It is widely thought that all web graphics need to be set to 72ppi (sometimes confused with dpi) because this is “web resolution”. But if you’re only going to look at an image on a screen, its PPI doesn’t matter because the PPI of your monitor is already fixed. Look at the example below:

comparison
Click for larger view

As you can see both these images are 300×300 pixels in size, the first is set to 10ppi and the second is set to 300ppi. On screen they are identical as they are both 300×300, their file size is also identical – so the actual images ppi makes not difference when the image is to be only viewed on screen.

Now when you want to download the image and print it out the ppi comes into play. Here are the print previews of both images onto A4 paper:

10ppi print

300ppi print

If you set the PPI to 10, this is going to make the print out relatively large: at 10 pixels per inch, it will be 30 x 30 inches (300 divided by 10 is 30). If you set the PPI to 300, this is going to make the print out relatively small: at 300 pixels per inch, it will by 1 x 1 inches (300 divided by 300 is 1).

Think of the PPI input as a way to adjust the physical size, not the resolution, of the eventual print-out.

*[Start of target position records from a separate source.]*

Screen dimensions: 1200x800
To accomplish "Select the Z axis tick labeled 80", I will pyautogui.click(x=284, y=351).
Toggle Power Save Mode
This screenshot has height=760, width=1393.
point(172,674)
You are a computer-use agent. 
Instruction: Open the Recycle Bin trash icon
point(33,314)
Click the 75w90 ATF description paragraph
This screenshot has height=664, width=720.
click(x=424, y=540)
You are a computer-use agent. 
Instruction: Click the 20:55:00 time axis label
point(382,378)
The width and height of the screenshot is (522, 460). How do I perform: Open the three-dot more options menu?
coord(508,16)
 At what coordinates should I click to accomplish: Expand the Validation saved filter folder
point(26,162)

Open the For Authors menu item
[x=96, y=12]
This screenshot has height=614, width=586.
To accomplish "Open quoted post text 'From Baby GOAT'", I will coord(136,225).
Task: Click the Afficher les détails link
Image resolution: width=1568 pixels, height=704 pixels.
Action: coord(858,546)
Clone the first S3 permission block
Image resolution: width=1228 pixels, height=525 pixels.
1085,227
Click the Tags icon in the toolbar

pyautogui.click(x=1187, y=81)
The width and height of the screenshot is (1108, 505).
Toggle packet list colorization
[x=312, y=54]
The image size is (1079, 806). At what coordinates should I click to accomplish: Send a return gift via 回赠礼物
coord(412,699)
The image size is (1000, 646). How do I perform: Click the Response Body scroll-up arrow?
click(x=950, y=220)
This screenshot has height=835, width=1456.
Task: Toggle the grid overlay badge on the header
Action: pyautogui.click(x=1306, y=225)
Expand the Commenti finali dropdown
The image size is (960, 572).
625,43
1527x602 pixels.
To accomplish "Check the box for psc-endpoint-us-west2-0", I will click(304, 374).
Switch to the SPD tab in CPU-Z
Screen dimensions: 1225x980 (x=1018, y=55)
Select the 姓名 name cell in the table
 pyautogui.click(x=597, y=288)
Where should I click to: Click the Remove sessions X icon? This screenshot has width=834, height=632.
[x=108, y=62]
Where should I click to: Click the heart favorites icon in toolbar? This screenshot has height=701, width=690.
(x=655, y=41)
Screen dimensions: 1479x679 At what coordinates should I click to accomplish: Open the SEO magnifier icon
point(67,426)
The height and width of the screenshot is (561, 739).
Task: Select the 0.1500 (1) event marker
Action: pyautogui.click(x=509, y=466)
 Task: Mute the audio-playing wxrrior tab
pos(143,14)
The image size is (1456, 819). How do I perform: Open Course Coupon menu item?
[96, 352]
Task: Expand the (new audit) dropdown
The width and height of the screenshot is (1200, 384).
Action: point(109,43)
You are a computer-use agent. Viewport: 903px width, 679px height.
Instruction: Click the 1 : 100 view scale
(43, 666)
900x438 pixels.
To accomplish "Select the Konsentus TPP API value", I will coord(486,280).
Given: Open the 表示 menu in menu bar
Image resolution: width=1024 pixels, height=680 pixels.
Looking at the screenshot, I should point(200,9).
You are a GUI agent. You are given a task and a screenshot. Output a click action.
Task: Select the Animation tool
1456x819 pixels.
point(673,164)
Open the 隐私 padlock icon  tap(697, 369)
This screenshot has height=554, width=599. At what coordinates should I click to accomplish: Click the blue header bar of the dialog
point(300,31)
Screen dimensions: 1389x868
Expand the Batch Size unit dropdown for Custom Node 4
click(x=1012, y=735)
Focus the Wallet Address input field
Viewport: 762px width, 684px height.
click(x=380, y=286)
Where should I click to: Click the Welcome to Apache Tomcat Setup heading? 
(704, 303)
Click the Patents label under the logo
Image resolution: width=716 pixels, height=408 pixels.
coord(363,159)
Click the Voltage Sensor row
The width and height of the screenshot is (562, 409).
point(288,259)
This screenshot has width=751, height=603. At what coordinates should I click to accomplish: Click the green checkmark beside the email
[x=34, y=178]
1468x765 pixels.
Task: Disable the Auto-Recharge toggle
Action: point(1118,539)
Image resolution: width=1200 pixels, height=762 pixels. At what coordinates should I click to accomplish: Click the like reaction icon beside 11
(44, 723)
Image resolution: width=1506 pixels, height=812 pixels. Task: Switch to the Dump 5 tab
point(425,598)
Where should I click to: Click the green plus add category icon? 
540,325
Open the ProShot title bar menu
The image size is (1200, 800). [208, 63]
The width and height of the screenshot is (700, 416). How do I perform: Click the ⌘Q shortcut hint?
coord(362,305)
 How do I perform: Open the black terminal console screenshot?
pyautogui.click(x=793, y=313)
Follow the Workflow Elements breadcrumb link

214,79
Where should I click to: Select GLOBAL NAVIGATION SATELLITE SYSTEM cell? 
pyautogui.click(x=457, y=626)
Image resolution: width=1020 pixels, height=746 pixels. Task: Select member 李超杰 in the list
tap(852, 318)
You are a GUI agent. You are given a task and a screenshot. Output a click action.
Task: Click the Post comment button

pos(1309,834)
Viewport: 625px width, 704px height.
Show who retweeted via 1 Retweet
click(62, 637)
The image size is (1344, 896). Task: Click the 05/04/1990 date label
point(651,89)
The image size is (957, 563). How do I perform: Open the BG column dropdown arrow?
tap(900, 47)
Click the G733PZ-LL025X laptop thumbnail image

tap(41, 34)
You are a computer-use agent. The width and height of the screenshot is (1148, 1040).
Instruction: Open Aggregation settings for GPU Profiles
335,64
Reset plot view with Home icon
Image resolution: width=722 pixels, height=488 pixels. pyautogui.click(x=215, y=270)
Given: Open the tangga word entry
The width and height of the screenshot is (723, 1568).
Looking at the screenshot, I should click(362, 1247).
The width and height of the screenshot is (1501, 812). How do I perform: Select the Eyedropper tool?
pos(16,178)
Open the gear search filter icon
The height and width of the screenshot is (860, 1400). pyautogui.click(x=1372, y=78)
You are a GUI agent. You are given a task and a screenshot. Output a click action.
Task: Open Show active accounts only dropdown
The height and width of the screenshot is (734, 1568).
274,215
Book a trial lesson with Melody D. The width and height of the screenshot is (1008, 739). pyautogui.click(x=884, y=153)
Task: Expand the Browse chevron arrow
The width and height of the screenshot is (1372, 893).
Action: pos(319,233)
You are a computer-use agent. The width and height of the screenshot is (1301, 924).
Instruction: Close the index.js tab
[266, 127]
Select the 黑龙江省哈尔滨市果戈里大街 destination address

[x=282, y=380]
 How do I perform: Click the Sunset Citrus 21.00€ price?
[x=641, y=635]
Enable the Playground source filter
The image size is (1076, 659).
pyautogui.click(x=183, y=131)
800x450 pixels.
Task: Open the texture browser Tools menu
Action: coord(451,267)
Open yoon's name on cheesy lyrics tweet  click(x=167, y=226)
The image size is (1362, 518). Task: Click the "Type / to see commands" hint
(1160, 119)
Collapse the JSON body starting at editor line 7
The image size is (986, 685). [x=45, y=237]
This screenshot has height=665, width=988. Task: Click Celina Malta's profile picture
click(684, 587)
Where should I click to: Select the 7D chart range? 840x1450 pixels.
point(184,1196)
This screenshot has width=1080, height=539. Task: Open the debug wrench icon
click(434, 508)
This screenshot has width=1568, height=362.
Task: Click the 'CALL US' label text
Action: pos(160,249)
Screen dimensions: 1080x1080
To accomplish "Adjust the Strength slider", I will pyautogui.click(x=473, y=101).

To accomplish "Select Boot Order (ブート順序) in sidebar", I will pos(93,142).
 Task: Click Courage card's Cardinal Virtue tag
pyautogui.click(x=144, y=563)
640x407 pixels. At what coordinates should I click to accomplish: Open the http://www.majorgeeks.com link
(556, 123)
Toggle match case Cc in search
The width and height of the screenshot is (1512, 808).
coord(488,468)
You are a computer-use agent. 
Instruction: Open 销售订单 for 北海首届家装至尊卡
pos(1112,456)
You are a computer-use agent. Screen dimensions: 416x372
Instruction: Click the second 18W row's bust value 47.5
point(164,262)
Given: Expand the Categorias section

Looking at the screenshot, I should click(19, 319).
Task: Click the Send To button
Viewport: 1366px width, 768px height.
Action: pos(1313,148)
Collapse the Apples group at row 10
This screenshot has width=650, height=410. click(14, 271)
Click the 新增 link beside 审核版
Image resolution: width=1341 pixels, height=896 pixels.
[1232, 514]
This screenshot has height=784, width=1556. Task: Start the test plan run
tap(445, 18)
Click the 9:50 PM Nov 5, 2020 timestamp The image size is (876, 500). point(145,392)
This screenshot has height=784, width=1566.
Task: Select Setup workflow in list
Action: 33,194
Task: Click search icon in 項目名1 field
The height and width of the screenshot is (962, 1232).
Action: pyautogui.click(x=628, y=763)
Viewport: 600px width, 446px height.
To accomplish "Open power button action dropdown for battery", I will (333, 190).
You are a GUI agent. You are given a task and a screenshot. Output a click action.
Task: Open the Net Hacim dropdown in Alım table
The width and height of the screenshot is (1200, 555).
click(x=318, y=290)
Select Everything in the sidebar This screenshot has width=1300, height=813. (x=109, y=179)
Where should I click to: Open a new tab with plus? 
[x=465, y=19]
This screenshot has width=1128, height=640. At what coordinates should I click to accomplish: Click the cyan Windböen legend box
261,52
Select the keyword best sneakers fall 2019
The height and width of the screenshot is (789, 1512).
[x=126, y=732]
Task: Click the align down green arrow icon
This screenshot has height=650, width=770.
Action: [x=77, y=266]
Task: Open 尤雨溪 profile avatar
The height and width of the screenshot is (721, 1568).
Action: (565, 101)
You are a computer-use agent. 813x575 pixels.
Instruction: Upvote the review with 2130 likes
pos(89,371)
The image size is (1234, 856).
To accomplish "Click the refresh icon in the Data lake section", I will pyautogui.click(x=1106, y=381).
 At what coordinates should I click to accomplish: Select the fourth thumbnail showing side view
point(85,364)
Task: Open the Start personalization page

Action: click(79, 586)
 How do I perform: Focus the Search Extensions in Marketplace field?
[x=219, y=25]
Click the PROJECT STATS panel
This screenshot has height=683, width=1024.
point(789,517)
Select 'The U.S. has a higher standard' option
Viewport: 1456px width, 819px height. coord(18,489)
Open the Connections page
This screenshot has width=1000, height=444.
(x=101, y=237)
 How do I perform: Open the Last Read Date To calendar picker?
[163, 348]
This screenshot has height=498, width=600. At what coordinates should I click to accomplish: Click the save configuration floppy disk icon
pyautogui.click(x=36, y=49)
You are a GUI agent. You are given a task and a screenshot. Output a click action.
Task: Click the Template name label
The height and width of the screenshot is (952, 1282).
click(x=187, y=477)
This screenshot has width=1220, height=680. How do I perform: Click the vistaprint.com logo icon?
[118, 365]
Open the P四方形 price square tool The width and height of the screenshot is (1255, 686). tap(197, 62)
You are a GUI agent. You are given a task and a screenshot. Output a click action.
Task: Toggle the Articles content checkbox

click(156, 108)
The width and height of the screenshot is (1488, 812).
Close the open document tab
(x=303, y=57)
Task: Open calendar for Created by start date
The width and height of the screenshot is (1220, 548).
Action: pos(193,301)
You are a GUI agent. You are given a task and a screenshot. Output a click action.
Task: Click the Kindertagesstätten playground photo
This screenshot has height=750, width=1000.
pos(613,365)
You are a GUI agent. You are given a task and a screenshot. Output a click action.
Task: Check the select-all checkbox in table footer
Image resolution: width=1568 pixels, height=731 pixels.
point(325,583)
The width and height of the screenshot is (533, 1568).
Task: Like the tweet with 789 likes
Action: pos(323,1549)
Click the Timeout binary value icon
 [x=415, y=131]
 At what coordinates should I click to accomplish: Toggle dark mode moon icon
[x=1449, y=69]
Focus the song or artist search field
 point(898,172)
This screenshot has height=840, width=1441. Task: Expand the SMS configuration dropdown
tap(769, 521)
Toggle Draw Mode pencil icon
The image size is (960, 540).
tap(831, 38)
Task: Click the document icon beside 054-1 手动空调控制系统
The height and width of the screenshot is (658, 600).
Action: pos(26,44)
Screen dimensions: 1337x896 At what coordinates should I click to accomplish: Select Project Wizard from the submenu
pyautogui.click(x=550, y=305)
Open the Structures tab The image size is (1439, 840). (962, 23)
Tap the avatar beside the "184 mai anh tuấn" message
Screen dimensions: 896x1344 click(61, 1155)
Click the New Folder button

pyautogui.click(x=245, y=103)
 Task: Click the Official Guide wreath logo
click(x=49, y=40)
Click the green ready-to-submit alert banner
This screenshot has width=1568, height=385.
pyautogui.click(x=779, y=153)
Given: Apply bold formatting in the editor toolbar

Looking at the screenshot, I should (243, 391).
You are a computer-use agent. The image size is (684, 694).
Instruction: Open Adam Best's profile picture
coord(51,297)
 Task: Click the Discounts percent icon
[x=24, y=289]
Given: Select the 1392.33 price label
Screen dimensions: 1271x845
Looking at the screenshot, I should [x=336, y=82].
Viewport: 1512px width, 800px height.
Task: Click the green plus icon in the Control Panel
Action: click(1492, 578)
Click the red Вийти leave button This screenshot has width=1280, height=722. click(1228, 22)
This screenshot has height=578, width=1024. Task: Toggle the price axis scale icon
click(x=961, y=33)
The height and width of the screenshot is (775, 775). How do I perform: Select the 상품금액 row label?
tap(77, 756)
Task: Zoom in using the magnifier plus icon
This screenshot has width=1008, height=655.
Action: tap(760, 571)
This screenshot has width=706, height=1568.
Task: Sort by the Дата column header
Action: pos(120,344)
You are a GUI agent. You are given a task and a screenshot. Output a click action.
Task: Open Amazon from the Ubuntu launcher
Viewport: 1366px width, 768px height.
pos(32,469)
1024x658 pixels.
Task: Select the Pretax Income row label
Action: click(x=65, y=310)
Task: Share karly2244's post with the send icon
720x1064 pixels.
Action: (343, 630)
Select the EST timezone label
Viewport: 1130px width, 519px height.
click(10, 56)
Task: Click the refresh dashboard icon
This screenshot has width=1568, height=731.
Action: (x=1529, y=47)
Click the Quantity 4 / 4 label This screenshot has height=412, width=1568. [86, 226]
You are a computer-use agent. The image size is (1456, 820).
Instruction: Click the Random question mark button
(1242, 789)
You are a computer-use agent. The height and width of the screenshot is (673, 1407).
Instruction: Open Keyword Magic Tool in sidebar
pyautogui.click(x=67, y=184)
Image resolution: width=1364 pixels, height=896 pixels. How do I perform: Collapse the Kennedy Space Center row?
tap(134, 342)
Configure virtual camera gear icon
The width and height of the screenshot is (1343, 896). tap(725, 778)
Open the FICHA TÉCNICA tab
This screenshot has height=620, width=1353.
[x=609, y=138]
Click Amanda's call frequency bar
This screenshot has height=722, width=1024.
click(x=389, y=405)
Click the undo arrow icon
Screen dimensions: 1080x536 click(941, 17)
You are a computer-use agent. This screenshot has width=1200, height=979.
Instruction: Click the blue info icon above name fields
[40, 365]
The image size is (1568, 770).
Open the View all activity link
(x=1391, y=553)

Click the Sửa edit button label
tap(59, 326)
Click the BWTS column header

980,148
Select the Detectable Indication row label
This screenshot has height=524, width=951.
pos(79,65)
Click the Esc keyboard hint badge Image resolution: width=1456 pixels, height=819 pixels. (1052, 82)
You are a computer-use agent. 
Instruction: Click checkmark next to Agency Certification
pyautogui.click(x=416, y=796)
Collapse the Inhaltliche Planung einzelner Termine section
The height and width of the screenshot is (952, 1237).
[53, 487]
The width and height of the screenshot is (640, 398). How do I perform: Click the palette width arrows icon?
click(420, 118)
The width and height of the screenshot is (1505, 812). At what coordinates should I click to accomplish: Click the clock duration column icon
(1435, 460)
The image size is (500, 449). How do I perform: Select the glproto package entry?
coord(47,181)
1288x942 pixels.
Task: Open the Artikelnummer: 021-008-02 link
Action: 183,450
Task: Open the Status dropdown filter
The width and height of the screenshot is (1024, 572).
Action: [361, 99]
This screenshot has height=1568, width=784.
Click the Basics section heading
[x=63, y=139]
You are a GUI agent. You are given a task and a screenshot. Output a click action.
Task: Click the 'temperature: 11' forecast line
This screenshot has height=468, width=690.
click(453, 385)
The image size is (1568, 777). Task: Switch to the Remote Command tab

Decreasing the PPI, thus increasing the size of the printout, may seem to produce a lower quality image because the pixels are larger and more visible. But remember, this is only a relative gauge of quality; if you were to stand further away, the image would appear as clear as it did before. The absolute resolution of the image has not changed; there are still as many “pixels” relative to the picture as there were before. So the way to increase the resolution of an image is to produce an image with more pixels, not increase the PPI. But simply re-sampling an image at a higher number of pixels (inputting a new number into the pixels field after the image is already made) is generally not a great way to go about increasing quality, because the computer will likely cram the image full of pixels in weird places. The computer will be inventing colour information that was not originally there so this is when you end up with a pixelated/blurred image. So remember you only can make images smaller and retaining the quality of printed output.

So next time someone tells you to upload images to a website at 72ppi because that is “web resolution,” you can tell them that they have simply added a ridiculous extra step. Unless they are concerned with visitors taking the images from the website and then printing them, the PPI doesn’t matter. A 72ppi image and a 3,000ppi image will appear exactly the same on screen.